There is a fair amount of interest in finding out whether the observations derived from heterochronic parabiosis, where the circulatory systems of an old and a young mouse are linked, can be reproduced by transferring whole blood or blood plasma from a young individual to an old individual. In theory the introduction of young signals into an old environment may adjust cellular behavior for the better, analogous to the effects produced by some forms of stem cell transplant. So far the results are mixed, however, with some studies showing no benefit - it is quite possible that transfer doesn't recreate all of the effects of a fully joined circulation for one reason or another. That said, researchers with Alkahest, involved in trials of plasma transfer as a human therapy, are now presenting initial results from introducing young human blood plasma into old mice, in which benefits were observed:
Blood plasma from young people has been found to rejuvenate old mice, improving their memory, cognition, and physical activity. The method has the potential to be developed into a treatment for people. Previous research has found that stitching old and young mice together has an interesting effect. While sharing a blood system works out well for the older mouse, the younger one isn't so lucky. The young animals started to show signs of brain ageing, while the brains of the older mice started to look younger. The key to youth appears to be in the blood plasma - the liquid part of blood. Several studies have found that injecting plasma from young mice into old mice can help rejuvenate the brain and other organs, including the liver, heart, and muscle.
Could blood plasma from young people have the same benefits? To find out, researchers took blood samples from 18-year-olds, and injected them into 12-month-old mice.
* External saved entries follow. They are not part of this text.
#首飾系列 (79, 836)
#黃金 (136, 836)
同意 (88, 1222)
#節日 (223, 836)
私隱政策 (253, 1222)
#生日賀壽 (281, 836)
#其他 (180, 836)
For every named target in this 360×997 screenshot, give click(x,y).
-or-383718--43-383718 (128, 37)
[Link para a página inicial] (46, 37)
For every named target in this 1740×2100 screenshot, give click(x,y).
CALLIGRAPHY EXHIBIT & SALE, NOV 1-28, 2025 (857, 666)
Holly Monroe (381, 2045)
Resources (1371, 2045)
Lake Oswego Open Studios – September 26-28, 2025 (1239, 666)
At this age, the equivalent of around age 50 for people, the mice start to show signs of ageing - they move more slowly, and perform badly on memory tests. The mice were given twice-weekly injections of the human plasma. After three weeks of injections, they were submitted to a range of tests. The treated mice's performance was compared to young, 3-month-old mice, as well as old mice who had not received injections. Treated mice ran around an open space like young mice. Their memories also seemed to improve, and they were much better at remembering their way around a maze than untreated mice.
The team then examined the brains of the treated and untreated mice. They looked for clues on the birth of new neurons in the hippocampus - a process called neurogenesis, which is thought to be important for memory and learning. Sure enough, the treated mice appeared to have created more new cells in their brain. The researchers have identified some factors in young blood that might be responsible for these benefits, but that won't reveal what they are yet. Some of them seem to be crossing into the brain, while others may be acting remotely, elsewhere in the body.